"Never see anything particular about her eyes."
"Well, she's a nice kid, anyway."
"Yes, she's a nice kid all right, but I can't see the pretty about her—not a little bit. Pretty!" She tossed her head and looked indignant, almost hurt, as though she had received some secret personal affront.
I do not think she had. It was more probable that on a subject about which she felt deeply she had suffered a painful shock. She liked "Flo," thought her "a nice kid," but mere personal affection could not be permitted to compromise the stern truth about a sacred subject like "prettiness."
The little incident interested me because it illustrated one of the great differences between the sexes. You have only to try to turn that conversation into masculine terms to see how wide that difference is. Tom and Bill might have a hundred things to say about Jack. They might agree that he was a liar or an honest chap, that he drank too much or didn't drink enough, that he was mean or generous; but there is one thing it would never occur to them to discuss. It would never occur to them to discuss his looks, to talk about his eyes, to consider whether he was more beautiful with or without his hat. They might say that he looked merry or miserable, sulky or pleasant, but that would have reference to Jack's character and moral aptitudes and not to any æsthetic consideration.
But this conversation about "Flo" was entirely æsthetic. The question of her moral traits only came in as a means of dodging the main issue. The main issue was whether she was pretty, and it was evidently a very important issue indeed.
It is this interest of women in their own sex as works of art that distinguishes them from men. Men have no interest in their own sex in that sense. Sit on a bus and see what interests the male passenger. It is not his fellow males. He does not sit and study their clothes, and make mental notes on their claims to beauty. If he is interested in his fellow passengers at all it is the other sex that appeals to him. His own sex has no pictorial attraction for him. But a woman is interested in women and women only. It is their clothes that her eye wanders over with mild envy or disapproval. You almost hear her mind recording the price of that muff, those furs, the hat and the boots. At the end of her survey you feel that she knows what everything cost, what are the wearer's ambitions, social status, place of residence—in fact, all about her.
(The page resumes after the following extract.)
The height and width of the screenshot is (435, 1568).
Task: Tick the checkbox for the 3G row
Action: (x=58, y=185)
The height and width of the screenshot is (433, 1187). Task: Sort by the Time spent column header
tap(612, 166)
And she is equally concerned about her physical qualities. She will watch a pretty face with open admiration, and pay it the same sort of tribute that she would pay to a beautiful picture or any other work of art. "What a pretty woman!" "What lovely hair that girl has!"
This is not a peculiarity of our own people alone. Not long ago I went with two French officers over a great munitions factory near Paris. We were accompanied by a clever little woman who was secretary to the head of one of the departments, and who acted as guide. We went through great shops where thousands of women were working, and as we passed along I noticed that every eye fell on the little woman. I became so interested in this human fact that I forgot to give my attention to the machinery. And to be honest I am always ready to turn away from machinery, which to me is much less interesting than human nature. I think I can say with truth that not one woman in all those thousands failed to scan our guide or bothered to give one glance at the officers. Yet they were fine fellows and obviously important persons, while the guide was commonplace in appearance and quite plainly dressed.
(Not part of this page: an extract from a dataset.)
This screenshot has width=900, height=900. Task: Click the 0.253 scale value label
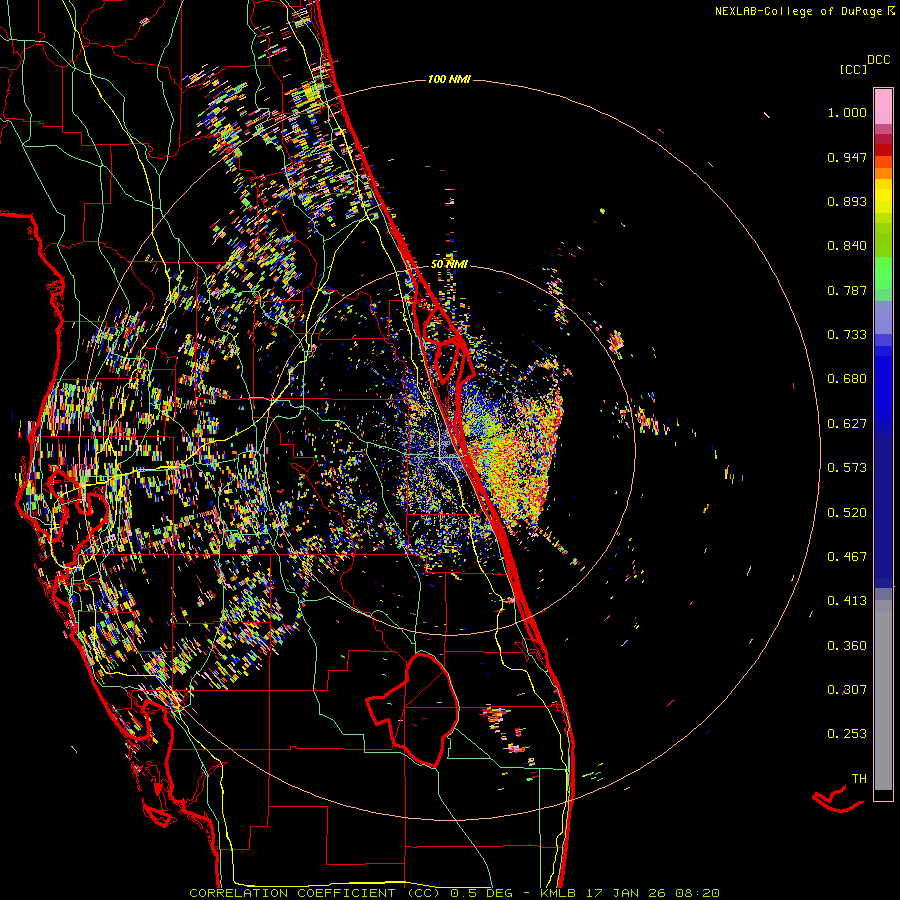coord(846,733)
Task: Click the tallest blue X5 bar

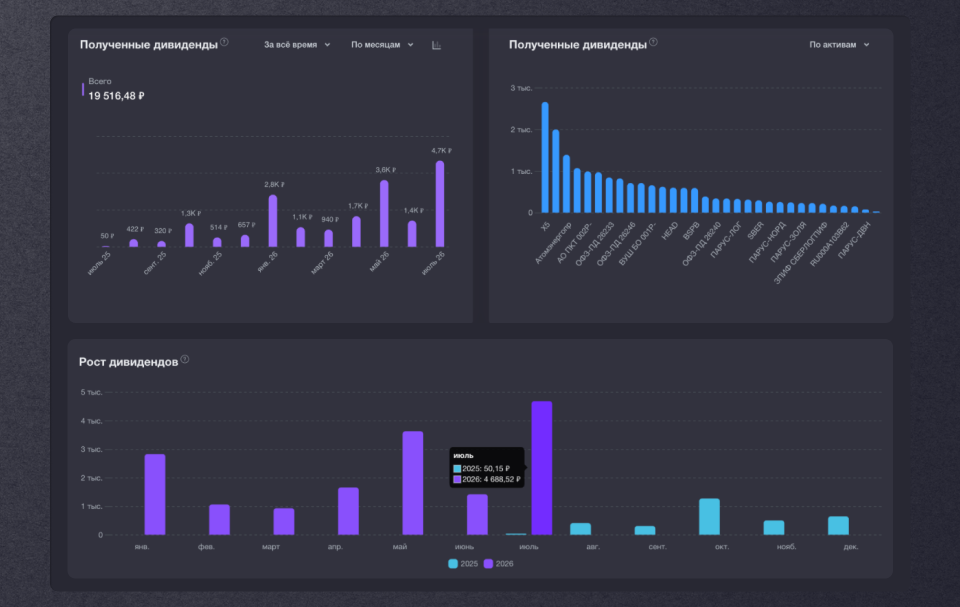Action: click(545, 157)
There are of course women who dress and comport themselves with an eye to male admiration as well as female envy and appreciation. They are the women of the bold eye, which is not the same thing as the brave eye. But taking women in the lump, it is their own sex they are interested in. They devote enormous attention to dress, but they do so for each other's enjoyment. They have a passion for personal beauty, but it is the personal beauty of their own sex that appeals to them. No doubt there is a sexual motive underlying this fact. It is the motive expressed in "'My face is my fortune, sir,' she said." The desire to be pretty is ultimately the desire to be matrimonially fortunate. Bill's success in life has no relation to his looks. He may be as ugly as sin, but if he has strong arms, a good digestion, and a sound mind he will do as well as another. Some of the plainest men in England have sat on the Woolsack. Plain women, it is true, have come to eminence. Catherine Sedley, the mistress of James II., is a case in point. She herself was puzzled to explain her influence over that sour fanatic-libertine, for, as she said, "I have no beauty and he has not the faculty to appreciate my intelligence." But the exceptions prove the rule. Prettiness is the woman's commodity. It is the badge of her servitude. And behind that little conversation in the bus about "Flo's" claims to prettiness was a very practical, though unformed, consideration of her prospects in life.
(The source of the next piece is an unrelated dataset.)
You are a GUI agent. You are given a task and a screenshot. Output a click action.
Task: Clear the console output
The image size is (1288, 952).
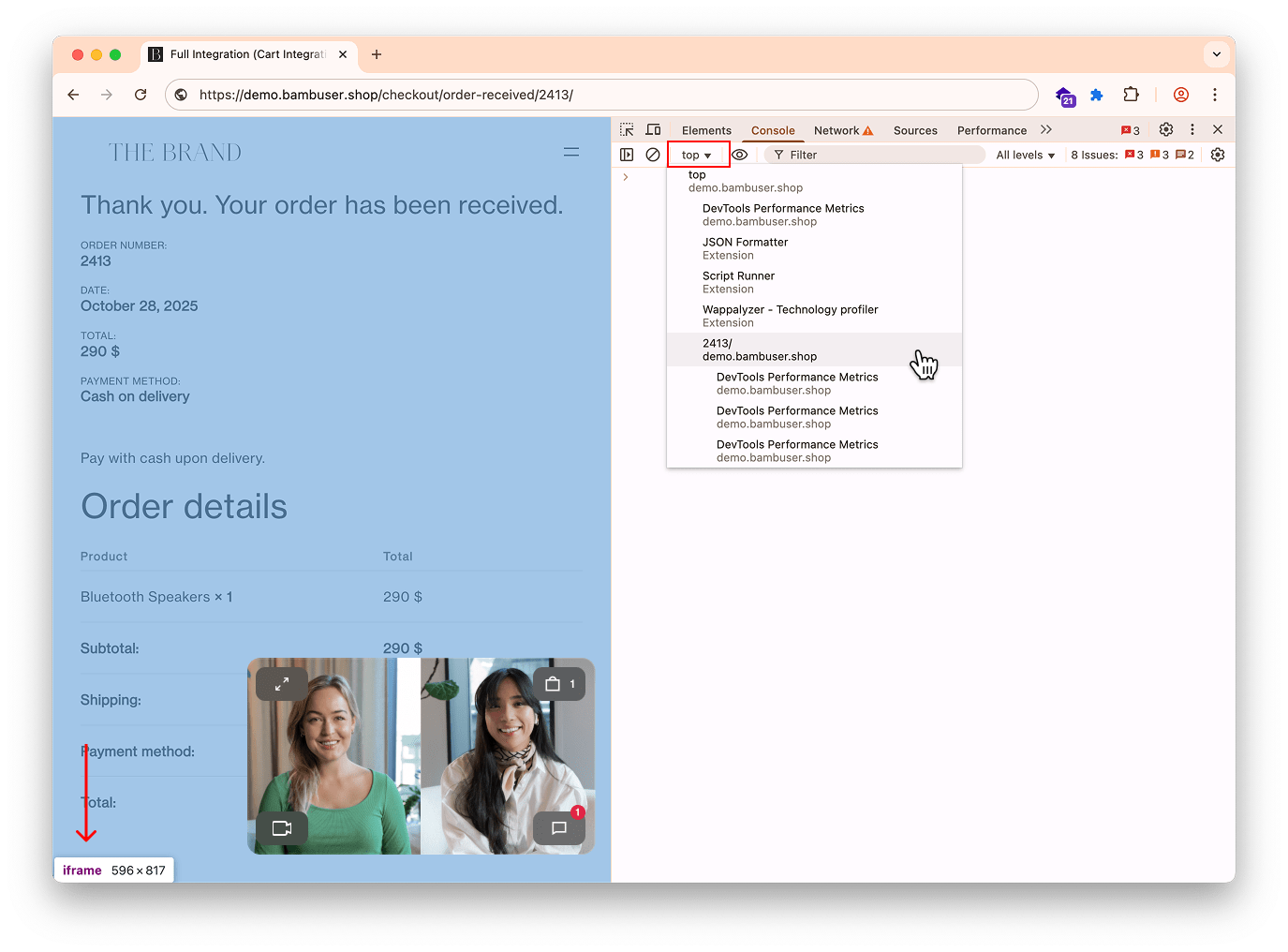[653, 154]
What will be the effect of the war upon "Flo" and her kind? She has found that she has an independent, non-sexual importance to society, that she has a career which has nothing to do with prettiness, that she can win her bread with her mental and physical faculties as easily as a man. She has tasted freedom and discovered herself. The discovery will give her a new independence of outlook, a more self-confident view of her place in society, a greater respect for the hard practical things of life. She will still desire to be pretty and to have the admiration of her sex, but the desire will have a sounder foundation than in the past It will no longer be her career. It will be her ornament. It will decorate the fact that she can run a bus as well as a man.